AI for Cultural Heritage, Knowledge Systems and Linguistic Diversity
To preserve India’s vast cultural legacy while enabling wider public access and participation, the Government of India is deploying AI across heritage preservation, traditional knowledge systems and linguistic diversity, with a focus on scale, discoverability and inclusion.
Gyan Bharatam Mission[7]
It is national mission for the survey, documentation, digitisation and dissemination of India’s manuscript heritage and traditional knowledge systems, including creation of a National Digital Repository.
The mission will ensure cultural heritage to move from physical archives to shared digital access, supporting long-term preservation and increased public engagement.
Gyan-Setu (National AI Innovation Challenge under Gyan Bharatam)[9]
Gyan-Setu was launched as a national challenge to source AI-led solutions for manuscript preservation, decipherment, restoration and access.
The initiative created a pipeline of deployable AI solutions, strengthening collaboration between cultural institutions and the AI ecosystem.
Adi Vaani – AI Platform for Tribal Languages[10]
Adi Vaani is an AI-based platform for the preservation, promotion and revitalisation of tribal languages, which are central to India’s cultural and oral heritage.
Enabling Participation and Opportunity through AI[12]

As AI improves access to culture, language and knowledge, the next step is to turn this access into economic opportunity and social empowerment. This is especially important for India’s cultural and creative sectors, where livelihoods depend on traditional skills, local knowledge and community-based practices.
Artisans, craftspeople and cultural practitioners make up a large part of India’s informal and creative economy. When designed to be inclusive and sensitive to local context, AI can support these livelihoods by improving visibility, productivity, skills and participation in digital markets—while preserving cultural identity.

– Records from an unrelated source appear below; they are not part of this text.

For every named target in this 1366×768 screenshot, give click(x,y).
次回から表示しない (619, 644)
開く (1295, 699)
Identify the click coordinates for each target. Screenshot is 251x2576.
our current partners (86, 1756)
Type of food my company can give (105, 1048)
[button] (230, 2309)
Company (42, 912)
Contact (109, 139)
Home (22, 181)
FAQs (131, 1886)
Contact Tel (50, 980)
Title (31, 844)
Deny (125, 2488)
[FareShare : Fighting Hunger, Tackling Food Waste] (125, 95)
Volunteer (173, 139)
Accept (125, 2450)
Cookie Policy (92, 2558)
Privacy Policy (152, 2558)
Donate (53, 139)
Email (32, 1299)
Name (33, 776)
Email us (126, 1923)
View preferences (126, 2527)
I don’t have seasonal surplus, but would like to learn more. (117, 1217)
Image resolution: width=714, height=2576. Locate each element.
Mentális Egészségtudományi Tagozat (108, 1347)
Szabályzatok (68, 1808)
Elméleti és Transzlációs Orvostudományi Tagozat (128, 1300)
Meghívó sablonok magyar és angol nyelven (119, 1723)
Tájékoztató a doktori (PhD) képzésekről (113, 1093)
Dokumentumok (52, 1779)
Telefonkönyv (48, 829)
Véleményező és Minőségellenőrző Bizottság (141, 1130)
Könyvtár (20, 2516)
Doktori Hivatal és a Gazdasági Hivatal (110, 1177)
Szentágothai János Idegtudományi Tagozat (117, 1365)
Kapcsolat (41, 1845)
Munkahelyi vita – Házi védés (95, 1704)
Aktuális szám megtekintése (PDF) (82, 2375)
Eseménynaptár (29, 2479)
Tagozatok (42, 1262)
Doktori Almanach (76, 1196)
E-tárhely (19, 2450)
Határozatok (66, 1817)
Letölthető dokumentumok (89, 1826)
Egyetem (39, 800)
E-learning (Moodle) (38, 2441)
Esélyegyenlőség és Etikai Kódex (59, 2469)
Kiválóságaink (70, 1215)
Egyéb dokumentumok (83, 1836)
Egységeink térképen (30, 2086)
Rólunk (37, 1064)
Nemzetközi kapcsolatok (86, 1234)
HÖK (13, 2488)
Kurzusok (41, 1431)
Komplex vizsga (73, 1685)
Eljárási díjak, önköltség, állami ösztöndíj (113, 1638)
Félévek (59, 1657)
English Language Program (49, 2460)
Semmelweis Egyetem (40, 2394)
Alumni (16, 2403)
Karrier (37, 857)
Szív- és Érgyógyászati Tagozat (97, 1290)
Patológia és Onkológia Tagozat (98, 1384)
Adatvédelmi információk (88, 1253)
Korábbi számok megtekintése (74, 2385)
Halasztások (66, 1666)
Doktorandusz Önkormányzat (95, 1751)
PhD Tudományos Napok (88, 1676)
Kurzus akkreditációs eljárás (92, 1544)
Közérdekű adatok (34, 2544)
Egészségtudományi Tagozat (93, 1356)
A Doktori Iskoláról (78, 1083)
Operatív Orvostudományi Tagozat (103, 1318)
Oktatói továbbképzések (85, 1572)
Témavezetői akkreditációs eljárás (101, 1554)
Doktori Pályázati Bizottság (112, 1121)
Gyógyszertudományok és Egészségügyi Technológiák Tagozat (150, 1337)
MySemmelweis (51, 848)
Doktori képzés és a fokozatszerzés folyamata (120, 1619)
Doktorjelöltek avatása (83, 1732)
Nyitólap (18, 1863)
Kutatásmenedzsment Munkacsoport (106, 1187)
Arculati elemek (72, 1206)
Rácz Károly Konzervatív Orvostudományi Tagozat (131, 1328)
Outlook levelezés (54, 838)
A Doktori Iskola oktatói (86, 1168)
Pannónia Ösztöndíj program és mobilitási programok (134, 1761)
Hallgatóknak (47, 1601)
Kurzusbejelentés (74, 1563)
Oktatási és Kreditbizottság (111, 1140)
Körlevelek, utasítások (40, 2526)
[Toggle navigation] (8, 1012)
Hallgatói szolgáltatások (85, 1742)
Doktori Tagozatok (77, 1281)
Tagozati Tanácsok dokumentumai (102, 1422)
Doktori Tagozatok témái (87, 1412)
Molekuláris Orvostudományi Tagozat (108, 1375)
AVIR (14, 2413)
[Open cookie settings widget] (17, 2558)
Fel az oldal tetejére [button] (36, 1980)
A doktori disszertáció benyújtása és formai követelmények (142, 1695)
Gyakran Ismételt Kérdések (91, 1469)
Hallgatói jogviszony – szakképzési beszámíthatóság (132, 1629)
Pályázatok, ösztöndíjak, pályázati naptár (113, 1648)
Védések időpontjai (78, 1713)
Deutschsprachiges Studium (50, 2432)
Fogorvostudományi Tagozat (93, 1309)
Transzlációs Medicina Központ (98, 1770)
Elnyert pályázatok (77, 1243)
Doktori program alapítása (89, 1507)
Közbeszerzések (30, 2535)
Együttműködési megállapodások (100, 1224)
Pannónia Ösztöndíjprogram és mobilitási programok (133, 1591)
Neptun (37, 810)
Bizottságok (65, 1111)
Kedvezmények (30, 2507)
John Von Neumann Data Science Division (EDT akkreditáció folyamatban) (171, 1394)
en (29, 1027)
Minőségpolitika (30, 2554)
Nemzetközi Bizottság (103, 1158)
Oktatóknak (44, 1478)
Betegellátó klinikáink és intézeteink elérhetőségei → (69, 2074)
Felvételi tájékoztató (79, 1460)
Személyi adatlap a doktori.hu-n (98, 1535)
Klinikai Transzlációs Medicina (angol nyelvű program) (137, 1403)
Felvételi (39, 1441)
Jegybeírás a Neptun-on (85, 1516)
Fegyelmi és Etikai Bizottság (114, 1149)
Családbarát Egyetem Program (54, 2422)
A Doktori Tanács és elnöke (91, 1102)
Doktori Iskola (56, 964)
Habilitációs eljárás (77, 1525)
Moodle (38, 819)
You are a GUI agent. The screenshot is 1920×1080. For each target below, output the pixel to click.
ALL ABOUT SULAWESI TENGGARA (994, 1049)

AI-Enabled Pathways for Artisans and Cultural Workers
By building language access, voice-based tools and cultural understanding into AI systems, artisans and cultural workers become active users of technology, not just beneficiaries. In this way, AI supports social empowerment by strengthening dignity of work, sustainable livelihoods and India’s cultural and creative traditions.
Advancing Inclusive AI for Culture, Languages and Livelihoods
As India expands the use of AI across public systems, the main aim is to ensure that technology leads to greater cultural participation, social empowerment and sustainable livelihoods. Recent policy thinking, including NITI Aayog’s report on AI for Inclusive Societal Development, points to the following key aspects for better use of AI in the public space[13]:
These efforts will position AI not merely as a technological tool, but as a public good that reflects India’s cultural and linguistic diversity. This human-centred approach reinforces the idea of technology for humanity—AI that listens, understands and responds to people’s lived realities. By aligning AI deployment with inclusion, participation and opportunity, India can ensure that its cultural heritage and creative communities continue to remain active contributors to a digitally empowered and socially inclusive future.